In vitro import assays comparinghcf106-mum3 mutant and wild-type chloroplasts, using ΔpH- and cpSecA-dependent precursors (31). Radiolabeled precursors (p) of OE17 and OE33 (lane 1) were assayed for import and processing in hcf106-mum3 mutant and wild-type chloroplasts. Mutant chloroplasts process OE17 into a mature (m) form but to a much lower extent than wild-type chloroplasts (compare lanes 2 and 5). In addition, mutants accumulate a large amount of iOE17 (i), which indicates that the precursor is targeted to chloroplasts but is not translocated across the thylakoid efficiently. Residual translocation is still dependent on a pH gradient, because ionophores completely block processing of mature OE17 (lanes 4 and 7). The mutants show wild-type accumulation of mature OE33 (compare lanes 2 and 5), which indicates that translocation via the Sec pathway is normal. This translocation is sensitive to azide (lanes 3 and 6), and the degree of inhibition is equivalent to that seen in pea chloroplasts (5). Nig/val, nigericin/valinomycin.

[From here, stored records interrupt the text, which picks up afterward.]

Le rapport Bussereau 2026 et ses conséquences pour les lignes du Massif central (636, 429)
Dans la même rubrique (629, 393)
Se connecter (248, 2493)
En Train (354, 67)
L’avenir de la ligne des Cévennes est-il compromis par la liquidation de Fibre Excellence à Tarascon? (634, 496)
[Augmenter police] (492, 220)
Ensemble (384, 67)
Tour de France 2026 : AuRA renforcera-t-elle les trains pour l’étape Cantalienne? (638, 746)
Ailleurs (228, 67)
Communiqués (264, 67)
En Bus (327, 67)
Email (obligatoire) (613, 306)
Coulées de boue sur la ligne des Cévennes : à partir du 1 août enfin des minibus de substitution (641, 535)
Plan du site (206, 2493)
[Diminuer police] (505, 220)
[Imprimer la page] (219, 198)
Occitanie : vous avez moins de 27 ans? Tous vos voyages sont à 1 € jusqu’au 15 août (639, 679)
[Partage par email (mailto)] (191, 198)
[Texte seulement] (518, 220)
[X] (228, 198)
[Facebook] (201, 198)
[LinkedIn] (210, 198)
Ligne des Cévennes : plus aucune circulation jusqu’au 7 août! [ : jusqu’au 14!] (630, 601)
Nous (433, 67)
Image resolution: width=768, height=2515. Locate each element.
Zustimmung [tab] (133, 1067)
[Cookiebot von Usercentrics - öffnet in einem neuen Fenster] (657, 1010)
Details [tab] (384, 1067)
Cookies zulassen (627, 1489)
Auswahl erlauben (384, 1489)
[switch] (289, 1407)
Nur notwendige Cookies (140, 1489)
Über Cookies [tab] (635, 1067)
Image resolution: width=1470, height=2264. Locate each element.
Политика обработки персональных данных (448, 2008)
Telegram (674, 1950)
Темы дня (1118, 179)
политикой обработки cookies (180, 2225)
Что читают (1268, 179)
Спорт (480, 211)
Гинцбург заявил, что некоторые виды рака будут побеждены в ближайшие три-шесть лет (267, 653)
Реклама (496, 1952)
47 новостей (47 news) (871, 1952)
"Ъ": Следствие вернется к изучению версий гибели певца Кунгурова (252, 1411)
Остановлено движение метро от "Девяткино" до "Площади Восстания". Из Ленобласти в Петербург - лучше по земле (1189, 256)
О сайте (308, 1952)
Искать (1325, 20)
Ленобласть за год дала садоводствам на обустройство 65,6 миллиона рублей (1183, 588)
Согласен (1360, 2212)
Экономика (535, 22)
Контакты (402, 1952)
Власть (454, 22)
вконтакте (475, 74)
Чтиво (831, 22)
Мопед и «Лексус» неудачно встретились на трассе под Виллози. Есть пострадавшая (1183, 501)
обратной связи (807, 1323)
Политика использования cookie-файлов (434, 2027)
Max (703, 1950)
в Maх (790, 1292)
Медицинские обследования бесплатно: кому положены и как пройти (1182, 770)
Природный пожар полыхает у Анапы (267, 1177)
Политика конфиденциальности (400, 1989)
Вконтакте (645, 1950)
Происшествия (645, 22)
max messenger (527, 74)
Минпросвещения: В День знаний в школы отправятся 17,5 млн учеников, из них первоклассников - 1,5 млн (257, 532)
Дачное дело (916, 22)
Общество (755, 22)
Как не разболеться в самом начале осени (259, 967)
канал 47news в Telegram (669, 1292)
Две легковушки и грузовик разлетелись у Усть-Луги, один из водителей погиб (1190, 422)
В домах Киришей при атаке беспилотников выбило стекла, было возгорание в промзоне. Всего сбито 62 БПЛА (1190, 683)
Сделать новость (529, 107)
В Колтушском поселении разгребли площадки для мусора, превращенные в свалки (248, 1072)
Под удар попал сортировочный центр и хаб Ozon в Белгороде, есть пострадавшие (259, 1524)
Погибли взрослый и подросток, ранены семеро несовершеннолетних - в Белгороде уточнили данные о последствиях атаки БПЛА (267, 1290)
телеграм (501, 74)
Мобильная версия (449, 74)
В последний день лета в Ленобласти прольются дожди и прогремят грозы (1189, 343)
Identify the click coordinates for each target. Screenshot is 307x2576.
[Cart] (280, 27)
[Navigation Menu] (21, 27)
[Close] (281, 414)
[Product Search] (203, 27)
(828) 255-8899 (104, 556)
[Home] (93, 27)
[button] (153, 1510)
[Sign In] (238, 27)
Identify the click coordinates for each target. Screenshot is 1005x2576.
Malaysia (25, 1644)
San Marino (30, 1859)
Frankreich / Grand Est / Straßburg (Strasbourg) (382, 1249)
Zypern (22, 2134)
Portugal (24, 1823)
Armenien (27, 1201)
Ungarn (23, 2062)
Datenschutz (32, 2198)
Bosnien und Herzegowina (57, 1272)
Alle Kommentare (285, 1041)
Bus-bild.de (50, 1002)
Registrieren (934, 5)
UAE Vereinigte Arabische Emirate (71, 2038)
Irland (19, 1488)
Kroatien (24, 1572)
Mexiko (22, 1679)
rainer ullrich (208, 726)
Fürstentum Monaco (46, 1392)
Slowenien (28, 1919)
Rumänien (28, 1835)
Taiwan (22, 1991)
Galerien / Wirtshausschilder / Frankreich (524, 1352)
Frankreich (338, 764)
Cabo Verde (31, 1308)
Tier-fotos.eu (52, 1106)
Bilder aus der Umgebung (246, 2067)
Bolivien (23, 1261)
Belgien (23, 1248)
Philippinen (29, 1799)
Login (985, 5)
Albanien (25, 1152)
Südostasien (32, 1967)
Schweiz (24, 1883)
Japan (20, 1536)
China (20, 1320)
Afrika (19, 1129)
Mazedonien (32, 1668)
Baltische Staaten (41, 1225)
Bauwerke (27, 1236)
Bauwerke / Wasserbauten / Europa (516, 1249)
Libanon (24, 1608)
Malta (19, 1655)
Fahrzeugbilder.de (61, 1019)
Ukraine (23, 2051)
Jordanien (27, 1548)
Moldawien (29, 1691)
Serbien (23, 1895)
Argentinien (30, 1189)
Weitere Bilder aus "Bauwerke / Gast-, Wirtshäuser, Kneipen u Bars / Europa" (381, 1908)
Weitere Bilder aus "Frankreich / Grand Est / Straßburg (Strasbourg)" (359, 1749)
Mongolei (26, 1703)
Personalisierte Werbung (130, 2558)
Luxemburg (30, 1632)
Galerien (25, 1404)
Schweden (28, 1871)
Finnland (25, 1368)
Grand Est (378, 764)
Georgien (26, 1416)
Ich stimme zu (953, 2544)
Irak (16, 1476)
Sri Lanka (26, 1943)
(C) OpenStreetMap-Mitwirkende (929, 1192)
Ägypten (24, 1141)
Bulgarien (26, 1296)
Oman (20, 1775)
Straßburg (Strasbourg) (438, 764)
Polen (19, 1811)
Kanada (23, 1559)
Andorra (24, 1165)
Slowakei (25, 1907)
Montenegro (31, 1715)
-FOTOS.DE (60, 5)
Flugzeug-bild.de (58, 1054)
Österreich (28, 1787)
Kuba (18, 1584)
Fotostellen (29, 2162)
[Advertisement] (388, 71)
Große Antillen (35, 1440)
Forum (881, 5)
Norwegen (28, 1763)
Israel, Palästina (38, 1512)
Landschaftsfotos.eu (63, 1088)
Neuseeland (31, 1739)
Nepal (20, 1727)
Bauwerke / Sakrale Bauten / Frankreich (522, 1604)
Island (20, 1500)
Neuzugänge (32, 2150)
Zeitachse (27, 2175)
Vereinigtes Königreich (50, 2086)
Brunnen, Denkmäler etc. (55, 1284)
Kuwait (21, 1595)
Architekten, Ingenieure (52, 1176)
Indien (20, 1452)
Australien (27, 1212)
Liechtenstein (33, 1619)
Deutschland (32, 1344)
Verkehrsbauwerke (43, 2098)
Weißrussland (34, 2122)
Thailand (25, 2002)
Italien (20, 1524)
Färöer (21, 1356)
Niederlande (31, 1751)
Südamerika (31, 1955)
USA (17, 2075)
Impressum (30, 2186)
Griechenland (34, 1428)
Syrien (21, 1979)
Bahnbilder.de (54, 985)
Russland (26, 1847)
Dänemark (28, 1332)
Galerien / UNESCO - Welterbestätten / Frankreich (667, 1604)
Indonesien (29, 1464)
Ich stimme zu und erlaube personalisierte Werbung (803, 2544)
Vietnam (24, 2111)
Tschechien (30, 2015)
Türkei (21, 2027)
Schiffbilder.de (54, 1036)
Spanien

If HCF106 is a component of the targeting machinery, biochemical studies predict that it should be a thylakoid membrane protein (17). The hcf106-mum1 allele was cloned by exploitation of a Mu1 transposable element inserted in the promoter of the Hcf106 gene (18, 19). Full-length cDNA clones were obtained (20) and found to encode a peptide containing 243 amino acids (Fig. 2), with a predicted membrane-spanning domain from amino acid 68 to 89. The sequence NH2-terminal to this domain has a net positive charge, whereas the COOH-terminal domain has a net negative charge and a predicted isoelectric point (pI) of 4.2.

Figure 2

Hcf106 predicted amino acid sequence (32). Hcf106 was cloned as described (20). The Hcf106 cDNA sequence is available through GenBank (accession number AF027808). The predicted membrane domain is underlined.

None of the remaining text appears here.